I bought a cyclocross bike recently (see “Newbie Once More”), I thought because I was sick of road riding after a long season on skinny tires. I realized today, as I was scouring Bikereg.com for races that would keep me competing each weekend until New Year’s Day, that I bought the bike so I could keep racing. Isn’t this an addiction? A habit I pursue regardless of near financial ruin and compromised relationships? Of course it is. Like the coffee, though, I would ask “Aren’t there worse things to be addicted to?” I’m in the best shape of my life. If doctors are to be believed, I’m putting years in the bank and managing stress (life, work, life) in a healthier way than self-medication.

It’s the question of why, though, a question that haunts all of us who train hundreds of hours for only, at most, dozens of competitive hours. Why the obsession, the skipped nights out with friends, the fights with loved ones, the weekends spent driving to races instead of hiking, climbing, exploring, or sleeping? I think, for most of us, we’ve traded a more insidious addiction for the ostensibly safer habit of endurance sports. I work with a guy who was a big time bike racer a number of years ago. He was also an alcoholic, and his stories resonate for me: the highs and lows, the constant sense that this thing that you thought was a good friend, an ally in difficult situations, was waiting patiently to devour you whole.

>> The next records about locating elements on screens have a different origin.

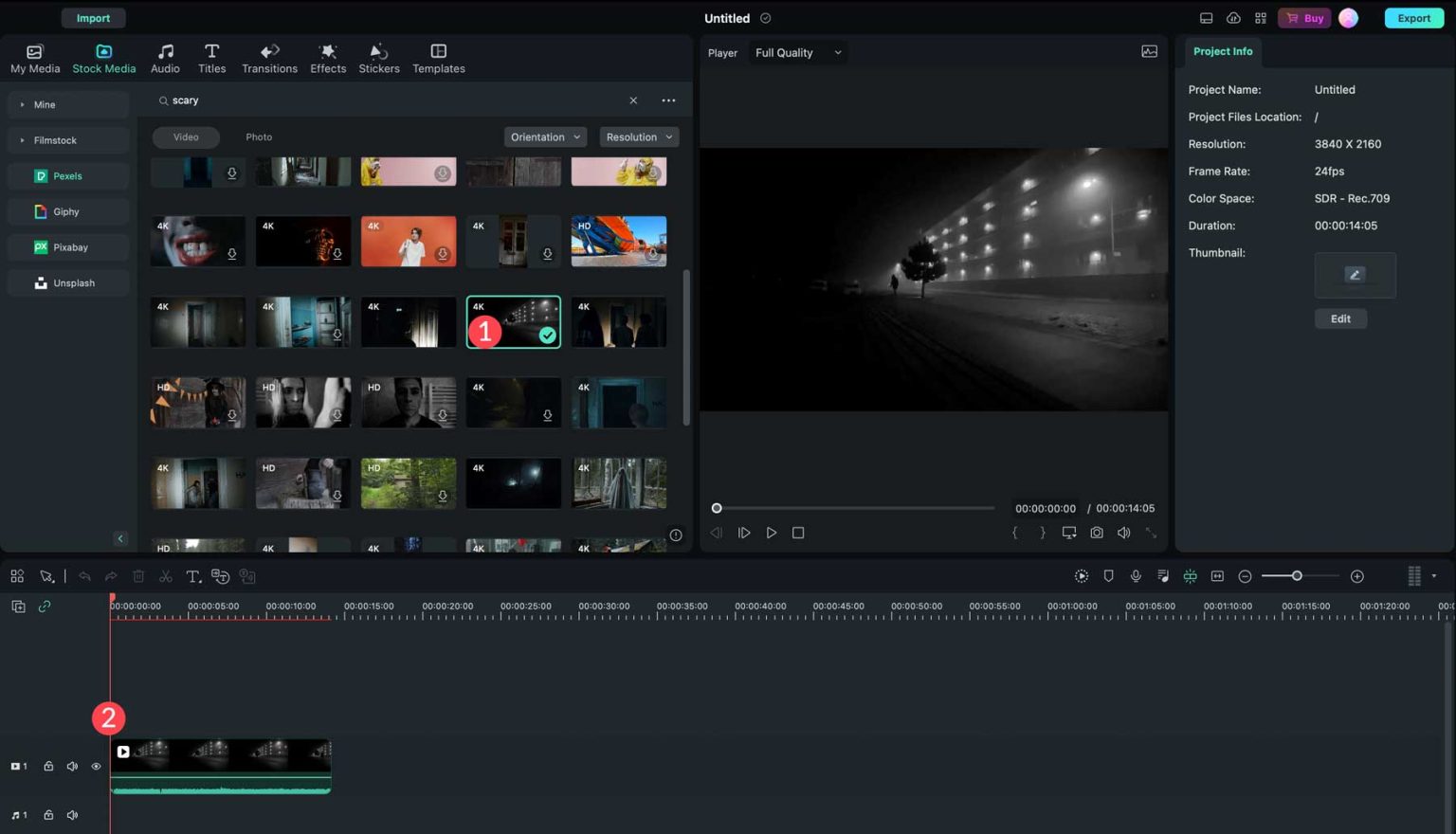This screenshot has height=834, width=1456.
Task: Open the Orientation dropdown
Action: 544,136
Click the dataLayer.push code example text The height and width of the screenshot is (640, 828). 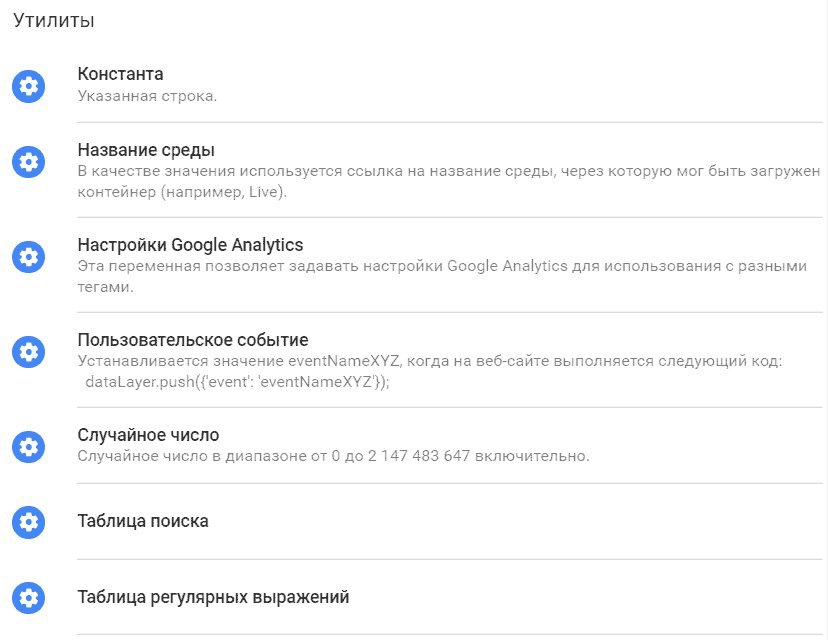tap(237, 382)
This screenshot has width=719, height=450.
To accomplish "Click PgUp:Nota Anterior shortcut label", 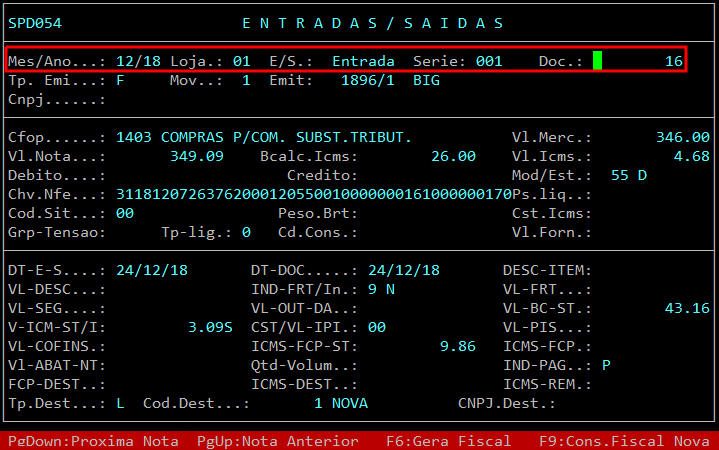I will (264, 441).
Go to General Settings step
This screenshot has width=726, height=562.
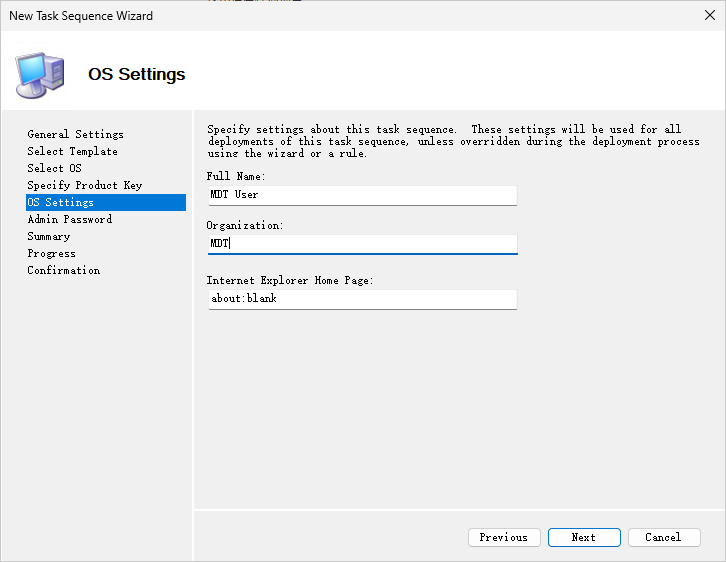pyautogui.click(x=76, y=134)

He doesn’t drink any more, and he’s a huge role model for the kids, users or non, at our school. I also think of a runner a friend of mine told me about once, a superstar back in the golden days of American running, who rose to mythic proportions and then simply disappeared, leaving a family behind, to resurface twenty years later in Hawaii. “Someone who spends that much time out on the road,” my friend said, “is running from something.”

I hear that, and I’m sure that some of you out there do, too. If I hadn’t bought that cyclocross bike, if my next race were months distant instead of days, I would be out tonight with two of my friends who were going to a movie and then on to “Hit the bars.” I know where that leads. Take away my sense of responsibility to myself, to the hours I’ve already logged, and I will overachieve in another, darker realm. So even though it is an addiction, I’m going to keep drinking the coffee. Aren’t you?